Some large banks are offering potential customers $300 or more to open an account with them. These types of incentives disadvantage smaller players, said FDIC Chair Jelena McWilliams, who spoke in February at a conference hosted by the Wisconsin Bankers Association.
“Community banks can’t compete with that,” McWilliams said. Community banks “like to say they can offer $600 worth of customer service or relationship-based banking, but they are not going to offer $600.” This kind of competition, in addition to other factors, is driving deposit flows toward the nation’s largest banks, away from community banks. “People are calling it a war on deposits,” McWilliams said.
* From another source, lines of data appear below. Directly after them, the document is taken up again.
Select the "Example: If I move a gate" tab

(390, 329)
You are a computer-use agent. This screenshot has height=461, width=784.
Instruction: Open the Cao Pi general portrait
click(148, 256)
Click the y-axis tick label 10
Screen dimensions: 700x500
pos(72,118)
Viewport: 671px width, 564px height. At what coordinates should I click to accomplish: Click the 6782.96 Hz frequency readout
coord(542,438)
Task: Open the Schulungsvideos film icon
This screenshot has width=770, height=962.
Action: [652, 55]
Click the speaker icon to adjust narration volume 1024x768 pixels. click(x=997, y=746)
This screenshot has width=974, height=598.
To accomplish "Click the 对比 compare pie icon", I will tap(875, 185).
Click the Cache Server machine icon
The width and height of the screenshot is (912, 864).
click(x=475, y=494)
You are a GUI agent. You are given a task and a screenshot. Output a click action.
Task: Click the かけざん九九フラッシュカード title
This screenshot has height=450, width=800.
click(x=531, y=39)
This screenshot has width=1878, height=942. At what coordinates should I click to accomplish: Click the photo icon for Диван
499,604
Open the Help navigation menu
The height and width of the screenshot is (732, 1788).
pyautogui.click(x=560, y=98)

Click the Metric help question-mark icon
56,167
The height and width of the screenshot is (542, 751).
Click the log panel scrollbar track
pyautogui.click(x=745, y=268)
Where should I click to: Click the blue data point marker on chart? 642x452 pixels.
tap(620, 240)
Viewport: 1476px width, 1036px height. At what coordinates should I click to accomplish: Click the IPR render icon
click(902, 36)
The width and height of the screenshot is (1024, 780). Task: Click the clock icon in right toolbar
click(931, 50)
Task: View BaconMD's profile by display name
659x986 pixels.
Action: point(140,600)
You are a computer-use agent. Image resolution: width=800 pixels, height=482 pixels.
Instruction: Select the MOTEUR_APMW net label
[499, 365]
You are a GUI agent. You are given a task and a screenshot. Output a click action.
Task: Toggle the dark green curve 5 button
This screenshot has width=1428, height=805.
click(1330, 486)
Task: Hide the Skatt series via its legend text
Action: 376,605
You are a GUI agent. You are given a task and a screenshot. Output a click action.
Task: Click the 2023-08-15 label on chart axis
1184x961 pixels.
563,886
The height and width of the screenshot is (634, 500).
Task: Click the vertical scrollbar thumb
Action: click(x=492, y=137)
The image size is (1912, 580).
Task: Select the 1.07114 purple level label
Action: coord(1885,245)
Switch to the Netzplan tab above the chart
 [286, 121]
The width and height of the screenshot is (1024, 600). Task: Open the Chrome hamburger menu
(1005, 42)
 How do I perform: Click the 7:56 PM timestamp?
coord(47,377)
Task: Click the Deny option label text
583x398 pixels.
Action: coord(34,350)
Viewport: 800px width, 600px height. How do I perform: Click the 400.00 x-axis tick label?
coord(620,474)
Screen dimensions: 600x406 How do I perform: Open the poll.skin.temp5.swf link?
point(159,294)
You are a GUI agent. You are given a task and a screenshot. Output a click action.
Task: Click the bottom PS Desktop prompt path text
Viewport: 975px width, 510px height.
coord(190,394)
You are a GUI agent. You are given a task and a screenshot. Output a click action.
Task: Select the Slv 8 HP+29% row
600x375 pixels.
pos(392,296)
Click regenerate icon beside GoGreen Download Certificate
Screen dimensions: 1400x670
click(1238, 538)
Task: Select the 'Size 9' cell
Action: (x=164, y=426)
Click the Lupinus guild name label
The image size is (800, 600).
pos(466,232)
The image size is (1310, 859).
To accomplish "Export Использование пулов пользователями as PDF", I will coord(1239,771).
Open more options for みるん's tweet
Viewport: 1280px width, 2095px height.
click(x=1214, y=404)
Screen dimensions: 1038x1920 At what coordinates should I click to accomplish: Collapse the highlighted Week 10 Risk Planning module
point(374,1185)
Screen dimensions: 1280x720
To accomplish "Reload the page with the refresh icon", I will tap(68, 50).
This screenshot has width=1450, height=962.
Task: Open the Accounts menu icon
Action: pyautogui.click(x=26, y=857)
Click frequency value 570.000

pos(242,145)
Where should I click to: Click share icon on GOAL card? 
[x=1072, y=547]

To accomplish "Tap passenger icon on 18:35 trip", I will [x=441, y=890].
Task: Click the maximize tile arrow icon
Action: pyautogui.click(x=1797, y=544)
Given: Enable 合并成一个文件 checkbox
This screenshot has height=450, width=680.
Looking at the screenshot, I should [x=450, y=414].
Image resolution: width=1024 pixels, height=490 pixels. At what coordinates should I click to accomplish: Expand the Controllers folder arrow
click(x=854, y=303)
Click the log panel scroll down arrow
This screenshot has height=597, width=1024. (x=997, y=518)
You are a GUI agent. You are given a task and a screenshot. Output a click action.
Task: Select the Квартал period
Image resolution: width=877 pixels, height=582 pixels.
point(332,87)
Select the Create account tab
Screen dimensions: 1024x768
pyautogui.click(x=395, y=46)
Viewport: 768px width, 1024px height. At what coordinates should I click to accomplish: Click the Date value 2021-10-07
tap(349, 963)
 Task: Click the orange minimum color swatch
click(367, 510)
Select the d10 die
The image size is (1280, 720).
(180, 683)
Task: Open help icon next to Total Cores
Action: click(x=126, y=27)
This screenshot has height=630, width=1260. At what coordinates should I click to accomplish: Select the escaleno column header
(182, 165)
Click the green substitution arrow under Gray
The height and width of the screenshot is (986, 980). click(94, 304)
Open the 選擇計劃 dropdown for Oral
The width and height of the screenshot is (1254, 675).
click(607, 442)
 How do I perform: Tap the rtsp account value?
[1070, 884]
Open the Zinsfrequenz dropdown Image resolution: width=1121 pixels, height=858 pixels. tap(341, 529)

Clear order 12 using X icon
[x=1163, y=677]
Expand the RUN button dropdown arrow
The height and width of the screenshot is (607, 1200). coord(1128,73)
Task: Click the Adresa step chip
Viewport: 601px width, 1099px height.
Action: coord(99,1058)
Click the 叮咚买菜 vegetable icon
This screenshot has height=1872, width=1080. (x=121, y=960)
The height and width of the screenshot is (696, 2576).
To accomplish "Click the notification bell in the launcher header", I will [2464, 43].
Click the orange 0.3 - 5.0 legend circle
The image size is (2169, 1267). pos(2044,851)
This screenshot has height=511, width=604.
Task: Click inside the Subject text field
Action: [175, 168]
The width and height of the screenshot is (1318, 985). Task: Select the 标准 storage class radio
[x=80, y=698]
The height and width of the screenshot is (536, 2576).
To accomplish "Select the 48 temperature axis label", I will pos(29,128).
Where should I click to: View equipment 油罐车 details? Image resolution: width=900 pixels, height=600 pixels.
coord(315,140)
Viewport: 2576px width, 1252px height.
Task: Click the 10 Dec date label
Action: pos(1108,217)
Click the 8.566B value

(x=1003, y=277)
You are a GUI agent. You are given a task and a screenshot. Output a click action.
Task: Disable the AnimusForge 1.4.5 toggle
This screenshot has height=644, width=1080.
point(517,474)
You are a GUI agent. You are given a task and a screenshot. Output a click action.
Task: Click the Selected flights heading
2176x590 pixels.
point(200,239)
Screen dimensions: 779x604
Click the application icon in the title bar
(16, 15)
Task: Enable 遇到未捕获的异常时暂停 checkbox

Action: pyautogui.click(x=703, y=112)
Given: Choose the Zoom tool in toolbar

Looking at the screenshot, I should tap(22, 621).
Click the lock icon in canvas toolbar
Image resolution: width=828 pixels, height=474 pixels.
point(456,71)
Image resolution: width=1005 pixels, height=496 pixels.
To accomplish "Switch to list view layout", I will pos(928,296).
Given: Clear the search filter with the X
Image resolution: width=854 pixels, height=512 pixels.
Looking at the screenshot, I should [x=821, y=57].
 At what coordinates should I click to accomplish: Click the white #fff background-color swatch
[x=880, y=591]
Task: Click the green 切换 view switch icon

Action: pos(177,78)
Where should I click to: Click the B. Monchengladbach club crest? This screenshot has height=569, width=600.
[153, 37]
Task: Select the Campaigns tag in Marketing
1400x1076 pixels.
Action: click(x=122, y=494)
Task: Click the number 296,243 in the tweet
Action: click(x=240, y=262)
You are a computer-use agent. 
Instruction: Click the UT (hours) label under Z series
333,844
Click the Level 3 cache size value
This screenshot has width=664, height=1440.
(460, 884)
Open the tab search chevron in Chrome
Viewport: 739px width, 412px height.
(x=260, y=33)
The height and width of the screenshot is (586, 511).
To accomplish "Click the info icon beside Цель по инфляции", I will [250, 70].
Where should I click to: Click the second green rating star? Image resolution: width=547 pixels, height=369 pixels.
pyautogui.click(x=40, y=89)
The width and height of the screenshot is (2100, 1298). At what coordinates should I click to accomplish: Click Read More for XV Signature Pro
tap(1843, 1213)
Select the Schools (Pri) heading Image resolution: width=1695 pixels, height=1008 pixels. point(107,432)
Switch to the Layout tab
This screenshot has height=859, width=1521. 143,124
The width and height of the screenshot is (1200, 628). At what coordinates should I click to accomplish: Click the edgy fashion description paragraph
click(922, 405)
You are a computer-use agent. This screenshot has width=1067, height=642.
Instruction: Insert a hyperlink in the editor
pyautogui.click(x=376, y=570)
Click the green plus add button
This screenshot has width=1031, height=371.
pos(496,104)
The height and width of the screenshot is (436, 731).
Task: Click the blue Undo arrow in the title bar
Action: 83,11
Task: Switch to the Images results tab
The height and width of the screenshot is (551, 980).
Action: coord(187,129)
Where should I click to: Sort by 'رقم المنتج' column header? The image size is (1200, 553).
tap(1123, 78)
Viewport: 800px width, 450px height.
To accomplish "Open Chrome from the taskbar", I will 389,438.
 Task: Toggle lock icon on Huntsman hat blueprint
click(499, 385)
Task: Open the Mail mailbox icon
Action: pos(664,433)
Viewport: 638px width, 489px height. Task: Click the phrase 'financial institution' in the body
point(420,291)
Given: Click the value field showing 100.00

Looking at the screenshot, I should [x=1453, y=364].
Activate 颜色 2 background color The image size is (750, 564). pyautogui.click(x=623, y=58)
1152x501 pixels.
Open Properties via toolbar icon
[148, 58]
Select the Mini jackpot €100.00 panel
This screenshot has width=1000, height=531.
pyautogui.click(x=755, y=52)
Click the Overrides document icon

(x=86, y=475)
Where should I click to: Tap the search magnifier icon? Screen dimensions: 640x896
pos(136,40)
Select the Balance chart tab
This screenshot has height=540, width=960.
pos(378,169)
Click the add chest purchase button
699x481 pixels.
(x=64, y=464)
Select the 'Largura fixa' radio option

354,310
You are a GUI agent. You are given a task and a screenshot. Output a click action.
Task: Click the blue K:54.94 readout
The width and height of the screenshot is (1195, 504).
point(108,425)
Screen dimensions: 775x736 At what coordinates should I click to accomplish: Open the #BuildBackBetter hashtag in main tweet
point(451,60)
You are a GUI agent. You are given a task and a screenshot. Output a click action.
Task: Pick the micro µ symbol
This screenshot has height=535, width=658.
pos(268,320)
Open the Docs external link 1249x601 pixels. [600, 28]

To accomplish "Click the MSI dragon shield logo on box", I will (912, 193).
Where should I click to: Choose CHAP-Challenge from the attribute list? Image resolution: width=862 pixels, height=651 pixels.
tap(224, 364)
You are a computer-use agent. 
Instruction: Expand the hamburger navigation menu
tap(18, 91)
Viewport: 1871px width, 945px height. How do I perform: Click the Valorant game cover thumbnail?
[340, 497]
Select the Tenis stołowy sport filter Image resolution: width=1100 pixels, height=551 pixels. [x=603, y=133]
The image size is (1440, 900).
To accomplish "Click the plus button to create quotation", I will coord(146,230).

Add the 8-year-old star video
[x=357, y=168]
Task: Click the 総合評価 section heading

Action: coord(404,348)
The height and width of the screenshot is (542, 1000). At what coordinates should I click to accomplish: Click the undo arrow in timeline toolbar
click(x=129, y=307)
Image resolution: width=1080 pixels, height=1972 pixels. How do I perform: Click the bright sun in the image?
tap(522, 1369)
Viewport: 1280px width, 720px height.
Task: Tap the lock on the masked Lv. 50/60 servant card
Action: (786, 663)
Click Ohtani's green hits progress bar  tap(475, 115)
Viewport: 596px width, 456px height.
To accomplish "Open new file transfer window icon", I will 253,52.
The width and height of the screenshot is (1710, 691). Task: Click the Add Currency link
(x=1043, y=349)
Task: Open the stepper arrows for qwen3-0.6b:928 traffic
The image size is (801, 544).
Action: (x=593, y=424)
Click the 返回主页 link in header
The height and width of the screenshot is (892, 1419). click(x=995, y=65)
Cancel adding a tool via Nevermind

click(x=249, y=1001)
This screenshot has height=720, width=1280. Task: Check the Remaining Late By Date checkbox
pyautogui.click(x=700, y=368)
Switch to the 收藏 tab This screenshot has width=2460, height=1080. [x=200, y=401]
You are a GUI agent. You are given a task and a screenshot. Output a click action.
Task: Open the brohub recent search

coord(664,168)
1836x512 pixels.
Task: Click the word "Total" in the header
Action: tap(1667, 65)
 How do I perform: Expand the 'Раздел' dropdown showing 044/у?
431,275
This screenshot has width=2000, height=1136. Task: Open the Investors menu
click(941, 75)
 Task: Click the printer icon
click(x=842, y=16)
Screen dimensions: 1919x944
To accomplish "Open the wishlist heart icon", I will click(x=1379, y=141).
Community bankers need all the tools available to them to attract deposits, and that is why the rules surrounding brokered deposits should be loosened. Brokered deposits currently trigger heightened regulatory scrutiny, but in my view that scrutiny is largely unwarranted. In a digital world, it is becoming increasingly difficult to define a “brokered” deposit in the first place.
McWilliams gets it. Her comments about deposit incentives were spurred by a question about brokered deposits. In late December, the FDIC issued an advance notice of proposed rulemaking seeking comments “on all aspects of the brokered deposit.”
McWilliams noted many of the rules on brokered deposits are 20 years old or older. “Twenty years ago you couldn’t collect deposits on the internet, you couldn’t offer a checking account on the internet,” she said. “Seeing what a brokered deposit is in this environment and not a 20-year-old environment would be useful for us.”
The notice was published in the Federal Register on Feb. 6, which means comments are due May 6.